Copyright RIAA president Cary Sherman broached publicly on Monday a topic that has quietly been gaining currency in some Washington copyright salons for a while now: the DMCA is broken and the time has come to fix it.
Speaking at the Technology Policy Institute’s Aspen Forum, Sherman said “the DMCA isn’t working for content people at all,” according to a report by CNet’s Declan McCullagh. “You cannot monitor all the infringements on the Internet. It’s simply not possible. We don’t have the ability to search all the places infringing content appears, such as cyberlockers like [file-hosting firm] RapidShare.”
The complaint isn’t new. Sherman’s willingness to speak publicly about a solution is at least semi-new. From CNet:
In response to a question from CNET, Sherman said it may be necessary for the U.S. Congress to enact a new law formalizing agreements with intermediaries such as broadband providers, Web hosts, payment processors, and search engines… “We’re working on [discussions with broadband providers], and we’d like to extend that kind of relationship–not just to ISPs, but [also to] search engines, payment processors, advertisers.”
But, Sherman said, “if legislation is an appropriate way to facilitate that kind of cooperation, fine.”
The CNet reporter later added this post-script:
During dinner this evening, Cary Sherman told me that his response to my question earlier Monday was not a call for new legislation. Instead, he said, the RIAA would like to see congressional action only if necessary to formalize a voluntary deal with partners such as broadband providers. But a broader law enacted without their cooperation isn’t what the RIAA wants, Sherman said.
I’ll bet it isn’t. Yet that’s precisely copyright groups’ dilemma. They’re increasingly frustrated with the way the courts have been applying the DMCA and would love to see it “improved.” But they’re terrified — with good reason — of simply tossing to Congress and seeing what comes out of the sausage factory. Once the DMCA were reopened, everything would be on the table, and a lot more voices would want to be heard. The RIAA is damned if they don’t do something, but possibly damned far more if they do.
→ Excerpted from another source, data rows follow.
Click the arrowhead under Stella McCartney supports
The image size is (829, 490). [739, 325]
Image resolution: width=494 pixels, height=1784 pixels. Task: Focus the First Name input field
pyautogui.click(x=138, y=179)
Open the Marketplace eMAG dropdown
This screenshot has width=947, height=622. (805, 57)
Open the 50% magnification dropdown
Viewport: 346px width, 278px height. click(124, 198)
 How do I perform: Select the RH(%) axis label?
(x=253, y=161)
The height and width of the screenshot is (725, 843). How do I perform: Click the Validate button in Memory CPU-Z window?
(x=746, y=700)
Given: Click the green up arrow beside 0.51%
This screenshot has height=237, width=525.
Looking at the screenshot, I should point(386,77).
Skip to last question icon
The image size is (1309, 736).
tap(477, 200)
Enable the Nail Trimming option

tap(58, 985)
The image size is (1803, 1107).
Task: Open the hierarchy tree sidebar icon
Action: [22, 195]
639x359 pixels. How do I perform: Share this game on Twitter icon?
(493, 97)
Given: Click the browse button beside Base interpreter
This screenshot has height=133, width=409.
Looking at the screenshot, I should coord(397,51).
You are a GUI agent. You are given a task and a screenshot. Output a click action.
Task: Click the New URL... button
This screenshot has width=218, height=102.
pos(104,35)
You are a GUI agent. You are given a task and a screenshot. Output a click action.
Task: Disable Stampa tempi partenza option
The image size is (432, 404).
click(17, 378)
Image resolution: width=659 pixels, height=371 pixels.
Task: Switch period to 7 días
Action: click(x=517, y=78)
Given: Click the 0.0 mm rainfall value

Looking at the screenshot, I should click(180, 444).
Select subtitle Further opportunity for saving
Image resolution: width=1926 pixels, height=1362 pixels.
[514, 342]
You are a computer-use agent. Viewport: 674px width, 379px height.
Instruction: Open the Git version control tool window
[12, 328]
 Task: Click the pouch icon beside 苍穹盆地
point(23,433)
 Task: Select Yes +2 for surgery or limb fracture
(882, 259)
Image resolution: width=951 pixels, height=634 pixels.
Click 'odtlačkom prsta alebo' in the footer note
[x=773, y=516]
Sherman’s public comments suggest copyright owners are at least growing more open to taking the risk. On the video side, the case for seeking changes to the DMCA has grown stronger recently thanks to a string of courtroom setbacks for the studios on different sections of the law.
The Viacom v. YouTube case is the most high-profile instance in which a court has rebuffed studio efforts to narrow the scope of the §512 safe harbors in the DMCA. But it followed a string of similar cases in which courts have refused to assign liability to ISPs or OSPs based on a general knowledge of copyright infringement on their platforms.
On another front, the MPAA is scrambling to contain the damage from the Fifth Circuit’s recent ruling on the scope of the §1201 anti-circumvention provisions. But the MGE v. Power Maintenance case, too, fit a pattern of cases in which courts have found that circumventing access control features on copyrighted works is only illegal where some sort of actual infringement is going on, and not in cases where circumvention merely makes infringement technically possible. (See also the recent Copyright Office rulemaking on DMCA exemptions.)
All of those cases have made life immeasurably more difficult for traditional media companies. At the same time, the media companies have been unable to extend victories over Napster and Grokster into a broader base of case-law to support their vision for how digital commerce should be conducted.
One solution, of course, would be to find new ways of conducting commerce, which the companies are, in fact, and however fitfully, attempting to do. But in the meantime, the Congressional option seems to be growing less unthinkable than it was in the heady days of the Grokster case.